● Your instructions
Each line from the one holding "Task: Click the browser back arrow" to the last line below must be restated word for word, and no picture may be included.

● Data provided
= = = =

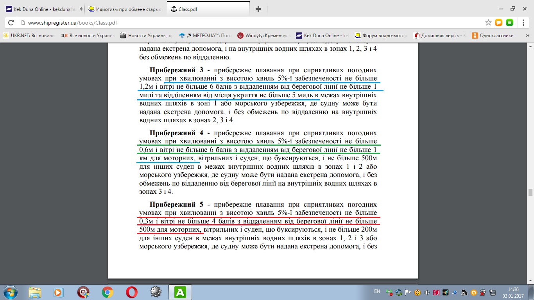Image resolution: width=534 pixels, height=300 pixels.
Task: Open Windows Explorer folder on taskbar
Action: coord(34,292)
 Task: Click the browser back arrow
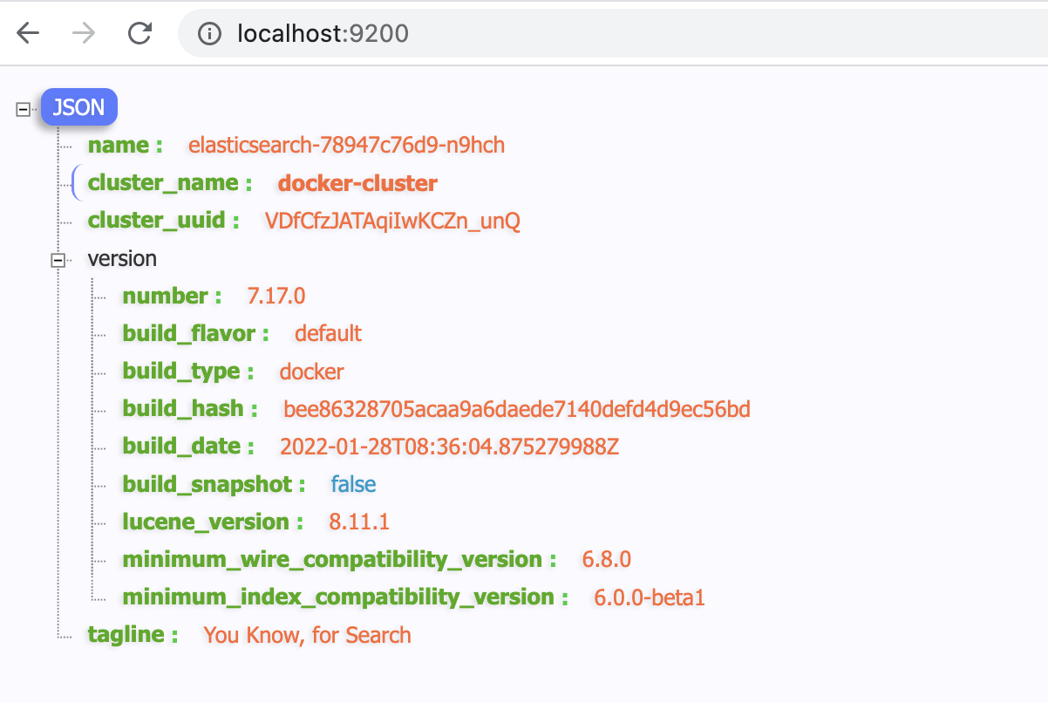coord(28,33)
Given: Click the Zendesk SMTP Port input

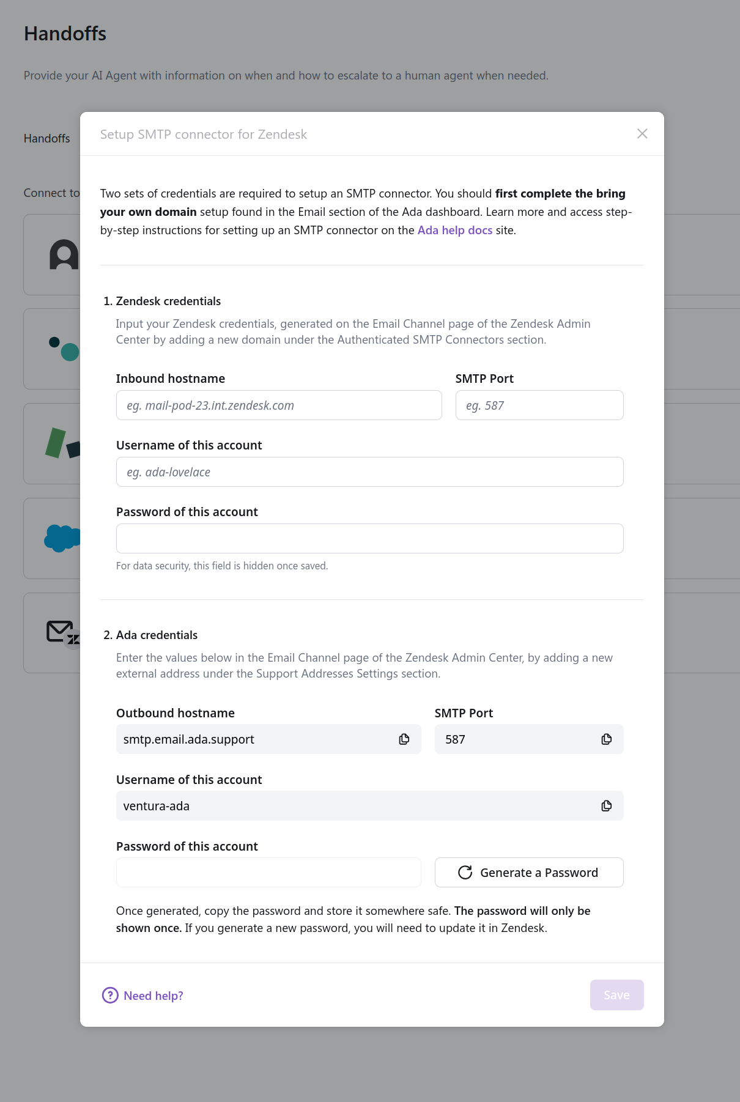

= = = =

● Exercise answer
 Task: Click the browser back arrow
coord(28,33)
Given: Click the Zendesk SMTP Port input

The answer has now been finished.